NationStates Jolt Archive


Healthcare vs. Actual Health

The Most Glorious Hack
25-12-2003, 13:39
Now this is interesting.

The Most Glorious Hack is ranked 3rd in the region and 102,400th in the world for Most Comprehensive Public Healthcare.

The Most Glorious Hack is ranked 1st in the region and 1,485th in the world for Healthiest Nations.

Again I say, down with socialized medicine!
Santa Barbara
25-12-2003, 17:37
Indeed.

Santa Barbara was 96,486th in the world for public healthcare, and is 92nd in the world for healthiest nations.
Soviet Haaregrad
25-12-2003, 18:35
That's all fine and nice I'm in the 14 000s for heathiest and 80 000s for health care spending, but I know I'm still going to raise funding for healthcare. Poor people shouldn't have to go into debt to see a doctor.
Dra-pol
25-12-2003, 18:39
Funny things happen to statistics when no one stays both sick and alive for more than a week.





I'd imagine.
Goobergunchia
25-12-2003, 19:35
Goobergunchia is ranked 2nd in the region and 3,474th in the world for Healthiest Nations.

Goobergunchia is ranked 1st in the region and 1,042th in the world for Most Comprehensive Public Healthcare.

Proving that at least in Goobergunchia, socialized medicine is successful.

Tommy Dohnis
Minister of Health and Welfare
Liberal Unitary Republic of Goobergunchia
Eredron
25-12-2003, 19:40
Now this is interesting.

The Most Glorious Hack is ranked 3rd in the region and 102,400th in the world for Most Comprehensive Public Healthcare.

The Most Glorious Hack is ranked 1st in the region and 1,485th in the world for Healthiest Nations.

Again I say, down with socialized medicine!

Classic!


Consul Supreme McCallister
Head of State, Dominion and Principalities of Eredron
http://www.ccadp.org/flag-trinidad.gif (http://www.nationstates.net/cgi-bin/index.cgi/page=display_nation/nation=eredron)
Lagrange 4
25-12-2003, 23:18
The rankings you posted are meaningless if we don't know what exactly is evaluated. What is a "healthy" citizen and how does one gauge it? What exactly constitutes healthcare spending? My citizens are healthier than public spending would suggest at first, but a lot of our tax joules are spent preventing illnesses so that the healthcare sector never deals with them.
These are no simple issues.
Eliga Nipal
26-12-2003, 01:00
Healthcare and Health are not absolutely interlinked. A citizen may get no healthcare at but be lucky enough to stay healthy (no polution, no biochemical contaminants in drinkwater, luck...). While in highly industrialized nations who are rich and give plenty of healthcare their citizens still die young, maybe due to illnesses caused by pollution or other reasons such as bad eatinghabbits, etc....
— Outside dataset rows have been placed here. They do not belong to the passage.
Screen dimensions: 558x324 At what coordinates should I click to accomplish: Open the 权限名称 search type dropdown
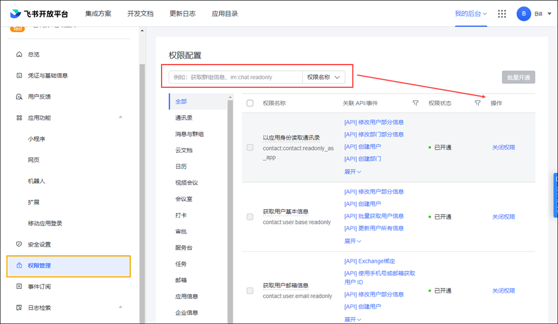[x=324, y=77]
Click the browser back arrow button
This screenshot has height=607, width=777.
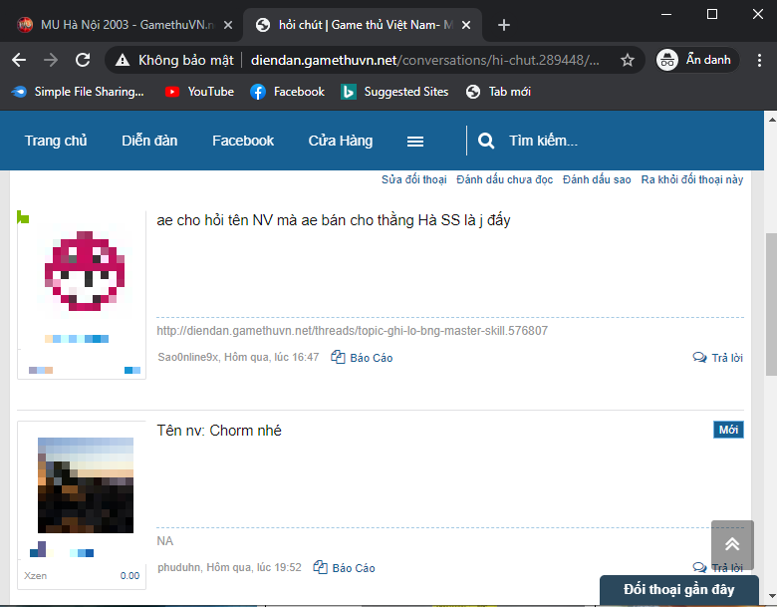click(19, 60)

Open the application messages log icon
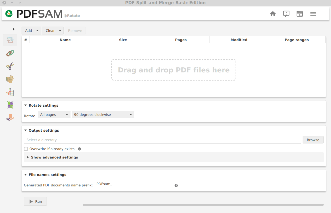tap(286, 14)
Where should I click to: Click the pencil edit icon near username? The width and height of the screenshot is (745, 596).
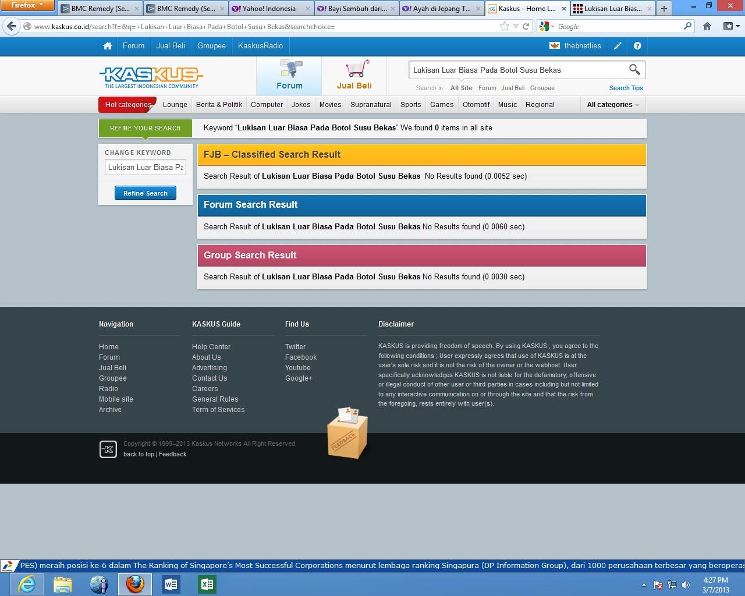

If you spend alot on healthcare and your people do not get healthy at all, you should look at other causes instead of keeping investing in more, maybe ineffective,medicin or other treatments.

Dr. Landenkalt, Department of Medicine, Imperial University of Eliga Nipal
The Most Glorious Hack
26-12-2003, 10:15
Healthiest is, according to the UN: "A measure of the general health of an average citizen in each nation."

Comprehensive Health Care, was how much of the nation's taxes went to providing health care to the people. Judging by my ranking, very little is, most is paid through privite coverage, or out of pocket.

The way I see it, either my people are damnably healthy, or don't need to leech off of the government. Considering my 0% income tax rate, I'm guessing its a healthy (HA!) combination of the two.

However, it seems painfully obvious that increasing public funding of healthcare would have minimal results.
Walmington on Sea
26-12-2003, 11:41
Well yeah.. your people lead healthy lifestyles and so you need not spending money treating their ills. In Walmington on Sea people live primarily off grease and ale, and as such can expect to die by fifty after several expensive and hamfisted attempts at open heart surgery.
Santa Barbara
26-12-2003, 17:32
And yet, they almost certainly don't lead healthy lifestyles in Santa Barbara. Besides the air in most of the cities being quite toxic, there's the fact that there is no health regulations on products, and no legal recourse for, say, health problems caused by chemical additives. Meaning the only thing that counts is what sells, and while "healthy" is a good market campaign, as with RL, most "health foods" really aren't.

Plus, going to a public hospital, or having an accident and being poor, is very bad for your health. Most public doctors specialize in taking your organs and tissues, selling them, and disposing your body. Hell, a lot of private ones too.

I guess Dra-pol's analysis makes the most sense. No one stays sick very long, so at any given moment most people are either healthy or dead.